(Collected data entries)
****

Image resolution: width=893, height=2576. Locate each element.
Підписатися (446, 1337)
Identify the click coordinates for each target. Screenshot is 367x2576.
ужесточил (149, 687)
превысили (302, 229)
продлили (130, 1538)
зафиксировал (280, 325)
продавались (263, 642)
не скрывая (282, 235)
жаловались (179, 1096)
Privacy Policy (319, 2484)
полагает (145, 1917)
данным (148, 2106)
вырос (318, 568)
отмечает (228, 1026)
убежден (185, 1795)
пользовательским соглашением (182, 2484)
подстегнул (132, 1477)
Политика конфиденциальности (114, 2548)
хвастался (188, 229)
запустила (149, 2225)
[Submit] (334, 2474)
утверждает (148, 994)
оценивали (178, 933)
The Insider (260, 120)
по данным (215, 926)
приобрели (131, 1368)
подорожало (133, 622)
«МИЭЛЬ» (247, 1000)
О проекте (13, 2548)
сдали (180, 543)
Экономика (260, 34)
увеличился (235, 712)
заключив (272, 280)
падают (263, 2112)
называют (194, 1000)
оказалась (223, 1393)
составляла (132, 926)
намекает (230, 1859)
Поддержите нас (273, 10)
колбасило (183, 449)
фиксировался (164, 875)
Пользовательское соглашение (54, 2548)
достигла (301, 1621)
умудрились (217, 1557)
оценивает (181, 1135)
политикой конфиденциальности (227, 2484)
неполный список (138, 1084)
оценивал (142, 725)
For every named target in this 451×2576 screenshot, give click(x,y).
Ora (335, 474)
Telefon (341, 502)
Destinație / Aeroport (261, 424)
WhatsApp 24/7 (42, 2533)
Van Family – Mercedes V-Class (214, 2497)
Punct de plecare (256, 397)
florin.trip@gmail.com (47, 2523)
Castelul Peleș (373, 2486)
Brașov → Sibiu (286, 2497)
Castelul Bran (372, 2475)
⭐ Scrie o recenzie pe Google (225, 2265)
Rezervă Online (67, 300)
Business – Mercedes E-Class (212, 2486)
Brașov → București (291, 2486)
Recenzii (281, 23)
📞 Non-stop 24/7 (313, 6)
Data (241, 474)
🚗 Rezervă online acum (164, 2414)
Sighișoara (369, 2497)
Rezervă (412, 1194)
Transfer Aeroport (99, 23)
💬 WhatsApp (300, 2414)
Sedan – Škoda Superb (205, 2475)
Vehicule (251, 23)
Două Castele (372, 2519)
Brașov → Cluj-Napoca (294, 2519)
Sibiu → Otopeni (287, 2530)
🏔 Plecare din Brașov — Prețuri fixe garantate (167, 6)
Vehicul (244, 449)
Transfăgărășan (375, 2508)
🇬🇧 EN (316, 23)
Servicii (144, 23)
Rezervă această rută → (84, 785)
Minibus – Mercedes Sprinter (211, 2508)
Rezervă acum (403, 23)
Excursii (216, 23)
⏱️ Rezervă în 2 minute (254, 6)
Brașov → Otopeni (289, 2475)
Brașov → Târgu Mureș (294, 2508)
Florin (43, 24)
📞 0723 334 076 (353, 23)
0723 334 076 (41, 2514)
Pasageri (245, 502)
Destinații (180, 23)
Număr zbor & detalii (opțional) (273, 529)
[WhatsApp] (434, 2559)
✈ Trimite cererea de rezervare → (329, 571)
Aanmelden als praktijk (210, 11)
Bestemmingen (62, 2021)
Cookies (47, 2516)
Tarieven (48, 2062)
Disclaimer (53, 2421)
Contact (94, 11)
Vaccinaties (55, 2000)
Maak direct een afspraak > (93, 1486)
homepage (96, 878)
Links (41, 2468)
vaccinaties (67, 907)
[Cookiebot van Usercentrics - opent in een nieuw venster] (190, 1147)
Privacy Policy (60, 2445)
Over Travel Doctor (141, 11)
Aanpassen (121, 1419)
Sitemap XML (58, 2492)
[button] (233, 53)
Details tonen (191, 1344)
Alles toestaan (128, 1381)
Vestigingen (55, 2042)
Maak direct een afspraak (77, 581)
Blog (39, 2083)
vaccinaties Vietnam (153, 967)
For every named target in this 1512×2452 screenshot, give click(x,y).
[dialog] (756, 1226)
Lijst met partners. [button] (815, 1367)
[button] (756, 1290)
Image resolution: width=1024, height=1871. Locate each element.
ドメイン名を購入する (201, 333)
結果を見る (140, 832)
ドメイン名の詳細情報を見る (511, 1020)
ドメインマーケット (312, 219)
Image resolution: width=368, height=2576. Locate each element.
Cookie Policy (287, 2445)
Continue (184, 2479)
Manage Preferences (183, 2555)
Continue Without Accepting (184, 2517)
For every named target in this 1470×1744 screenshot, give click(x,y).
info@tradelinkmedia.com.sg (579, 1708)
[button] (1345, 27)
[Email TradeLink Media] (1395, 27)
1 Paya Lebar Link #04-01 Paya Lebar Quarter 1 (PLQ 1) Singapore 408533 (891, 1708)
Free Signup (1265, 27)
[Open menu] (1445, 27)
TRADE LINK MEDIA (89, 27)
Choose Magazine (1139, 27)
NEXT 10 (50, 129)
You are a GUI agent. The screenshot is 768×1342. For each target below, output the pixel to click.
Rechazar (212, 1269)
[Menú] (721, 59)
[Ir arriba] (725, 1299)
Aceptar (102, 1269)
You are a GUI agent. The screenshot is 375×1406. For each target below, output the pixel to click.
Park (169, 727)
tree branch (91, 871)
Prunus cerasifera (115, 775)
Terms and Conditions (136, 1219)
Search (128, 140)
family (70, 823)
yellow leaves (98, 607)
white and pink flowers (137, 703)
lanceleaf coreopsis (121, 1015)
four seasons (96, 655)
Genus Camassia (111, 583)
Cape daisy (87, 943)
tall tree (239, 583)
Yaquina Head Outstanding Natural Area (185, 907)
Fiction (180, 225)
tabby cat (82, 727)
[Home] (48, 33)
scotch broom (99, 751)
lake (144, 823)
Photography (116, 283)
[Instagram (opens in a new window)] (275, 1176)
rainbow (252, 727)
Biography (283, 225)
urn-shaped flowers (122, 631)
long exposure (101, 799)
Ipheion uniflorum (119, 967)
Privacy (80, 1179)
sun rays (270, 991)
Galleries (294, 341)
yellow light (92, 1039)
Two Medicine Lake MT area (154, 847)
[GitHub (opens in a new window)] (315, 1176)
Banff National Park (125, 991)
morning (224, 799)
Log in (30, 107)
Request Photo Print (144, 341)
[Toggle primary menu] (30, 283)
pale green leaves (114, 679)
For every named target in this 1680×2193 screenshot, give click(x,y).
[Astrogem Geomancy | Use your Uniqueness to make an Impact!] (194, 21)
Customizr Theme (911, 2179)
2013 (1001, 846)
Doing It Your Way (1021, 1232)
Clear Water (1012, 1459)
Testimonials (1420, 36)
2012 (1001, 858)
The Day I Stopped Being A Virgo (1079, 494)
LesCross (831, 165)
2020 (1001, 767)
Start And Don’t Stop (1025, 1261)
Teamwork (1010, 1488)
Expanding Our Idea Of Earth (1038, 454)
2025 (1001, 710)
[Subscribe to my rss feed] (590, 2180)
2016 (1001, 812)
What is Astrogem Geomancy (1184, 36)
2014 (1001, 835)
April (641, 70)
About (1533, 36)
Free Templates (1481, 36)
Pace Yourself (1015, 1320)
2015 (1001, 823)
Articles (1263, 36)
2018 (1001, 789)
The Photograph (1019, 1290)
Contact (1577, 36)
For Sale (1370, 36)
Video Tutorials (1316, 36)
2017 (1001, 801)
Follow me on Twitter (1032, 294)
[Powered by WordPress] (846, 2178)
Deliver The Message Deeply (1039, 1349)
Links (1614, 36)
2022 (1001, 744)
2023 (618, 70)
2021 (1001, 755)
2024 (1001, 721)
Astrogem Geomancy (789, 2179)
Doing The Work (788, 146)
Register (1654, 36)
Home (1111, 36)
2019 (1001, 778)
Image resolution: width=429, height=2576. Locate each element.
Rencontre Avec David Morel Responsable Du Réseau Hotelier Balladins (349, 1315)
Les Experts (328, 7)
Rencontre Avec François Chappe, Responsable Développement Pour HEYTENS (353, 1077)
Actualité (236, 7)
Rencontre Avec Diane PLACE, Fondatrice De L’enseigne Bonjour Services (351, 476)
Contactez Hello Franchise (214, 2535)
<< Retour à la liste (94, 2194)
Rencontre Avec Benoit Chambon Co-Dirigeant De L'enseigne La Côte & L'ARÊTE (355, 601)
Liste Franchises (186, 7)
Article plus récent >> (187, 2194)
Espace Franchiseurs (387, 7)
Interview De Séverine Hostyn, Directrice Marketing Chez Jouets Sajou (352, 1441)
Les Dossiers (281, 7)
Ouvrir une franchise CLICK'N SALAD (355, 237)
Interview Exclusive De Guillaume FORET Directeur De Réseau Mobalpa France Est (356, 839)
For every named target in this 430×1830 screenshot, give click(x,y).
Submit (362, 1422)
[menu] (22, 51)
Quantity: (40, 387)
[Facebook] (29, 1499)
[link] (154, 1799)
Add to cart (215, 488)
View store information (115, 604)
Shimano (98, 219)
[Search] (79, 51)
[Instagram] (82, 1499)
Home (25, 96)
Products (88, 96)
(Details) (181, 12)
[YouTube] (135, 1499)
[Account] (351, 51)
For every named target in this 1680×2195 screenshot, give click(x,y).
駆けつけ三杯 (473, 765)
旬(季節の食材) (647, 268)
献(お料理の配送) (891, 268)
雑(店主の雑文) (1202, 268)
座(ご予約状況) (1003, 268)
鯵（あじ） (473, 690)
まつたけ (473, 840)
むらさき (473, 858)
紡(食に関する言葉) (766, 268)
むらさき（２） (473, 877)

****

**TASK DIRECTIONS**
The stretch of entries above that starts with the line containing "ドメイン名の詳細情報を見る (511, 1020)" and goes on through the line containing "Request Photo Print (144, 341)" is to be transcribed exactly, and no other line is to be transcribed.

**EXERCISE ANSWER**
ドメイン名の詳細情報を見る (511, 1020)
ドメインマーケット (312, 219)
Image resolution: width=368, height=2576. Locate each element.
Cookie Policy (287, 2445)
Continue (184, 2479)
Manage Preferences (183, 2555)
Continue Without Accepting (184, 2517)
For every named target in this 1470×1744 screenshot, give click(x,y).
info@tradelinkmedia.com.sg (579, 1708)
[button] (1345, 27)
[Email TradeLink Media] (1395, 27)
1 Paya Lebar Link #04-01 Paya Lebar Quarter 1 (PLQ 1) Singapore 408533 (891, 1708)
Free Signup (1265, 27)
[Open menu] (1445, 27)
TRADE LINK MEDIA (89, 27)
Choose Magazine (1139, 27)
NEXT 10 (50, 129)
You are a GUI agent. The screenshot is 768×1342. For each target below, output the pixel to click.
Rechazar (212, 1269)
[Menú] (721, 59)
[Ir arriba] (725, 1299)
Aceptar (102, 1269)
You are a GUI agent. The screenshot is 375×1406. For each target below, output the pixel to click.
Park (169, 727)
tree branch (91, 871)
Prunus cerasifera (115, 775)
Terms and Conditions (136, 1219)
Search (128, 140)
family (70, 823)
yellow leaves (98, 607)
white and pink flowers (137, 703)
lanceleaf coreopsis (121, 1015)
four seasons (96, 655)
Genus Camassia (111, 583)
Cape daisy (87, 943)
tall tree (239, 583)
Yaquina Head Outstanding Natural Area (185, 907)
Fiction (180, 225)
tabby cat (82, 727)
[Home] (48, 33)
scotch broom (99, 751)
lake (144, 823)
Photography (116, 283)
[Instagram (opens in a new window)] (275, 1176)
rainbow (252, 727)
Biography (283, 225)
urn-shaped flowers (122, 631)
long exposure (101, 799)
Ipheion uniflorum (119, 967)
Privacy (80, 1179)
sun rays (270, 991)
Galleries (294, 341)
yellow light (92, 1039)
Two Medicine Lake MT area (154, 847)
[GitHub (opens in a new window)] (315, 1176)
Banff National Park (125, 991)
morning (224, 799)
Log in (30, 107)
Request Photo Print (144, 341)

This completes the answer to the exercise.